*Quoted passage*:
Global impact of limited access

 

TREs are becoming the architectural backbone for health data in many research organizations. While this is a step in the right direction, many TREs still can’t speak to colleagues from other organizations, or even other departments within their own organization.

 

For example, some universities have their own research departments, each with its own TRE. There have been unfortunately common situations where TREs that are only a wall apart in an organization can’t “speak” to one another. Without this ability, it is impossible to take full advantage of a TRE.

 

As the genomic sector continues to grow, the capability of TREs to communicate will allow researchers and scientists to effectively collaborate to overcome life threatening diseases and diagnosis by breaking down the “silos” of health data.

 

That doesn’t mean moving data. Life sciences data sets are too large to move efficiently – and to complicate matters, many data security regulations forbid data to leave an organization, state or nation. Consequently, it is estimated that as much as 80–90 percent of important datasets are simply unavailable to research.

 

What is required is a shift from data centralization in silos to a means for allowing data to be shared while in situ with the organizations that gathered it in the first place. No alternative is as promising for research. 

 

What constitutes as a trusted research environment?

 

There are several factors that organizations need to consider when they set off on the challenge of developing a trusted research environment. The UK Health Data Research Alliance has applied the Five Safes framework which is comprised of safe people, safe projects, safe settings, safe data and safe output, to TREs. What follows is an overview of those components.

 

1. Safe people

 

Users need to be approved and have the appropriate credentials to access the health data. Individuals should not be trying to re-identify individuals, as that would be a breach of patient confidentiality, or give another party access through their credentials. Researchers and scientists must be properly trained on using the TRE platform.

*Records supplied*:
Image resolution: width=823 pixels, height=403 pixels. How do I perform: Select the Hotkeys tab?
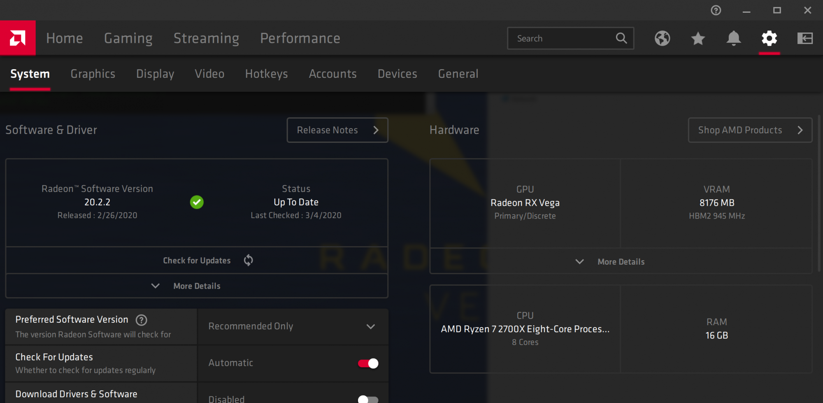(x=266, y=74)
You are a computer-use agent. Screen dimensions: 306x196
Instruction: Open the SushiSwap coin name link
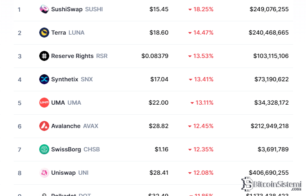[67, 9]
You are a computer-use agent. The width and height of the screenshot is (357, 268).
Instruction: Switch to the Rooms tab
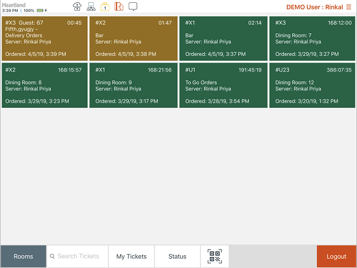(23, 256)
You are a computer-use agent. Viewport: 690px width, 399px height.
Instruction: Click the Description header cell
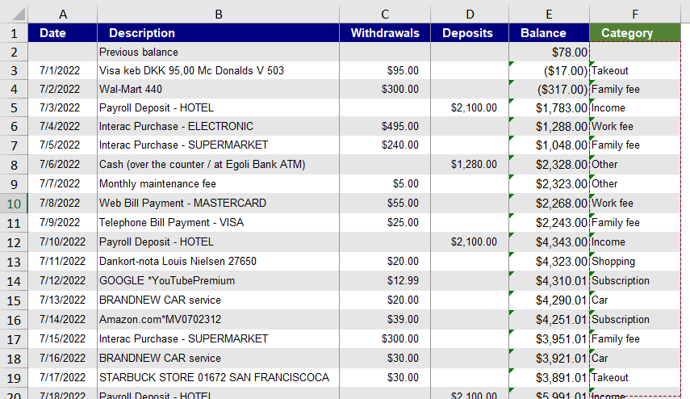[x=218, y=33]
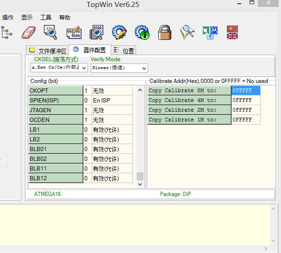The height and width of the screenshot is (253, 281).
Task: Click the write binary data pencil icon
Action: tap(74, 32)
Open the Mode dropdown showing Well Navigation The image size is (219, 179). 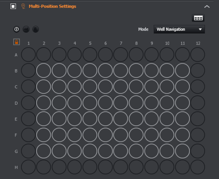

*Work to complete*: According to the text on trusted research environments, what proportion of important datasets is estimated to be unavailable to research?

*Answer to this problem*: As much as 80–90 percent.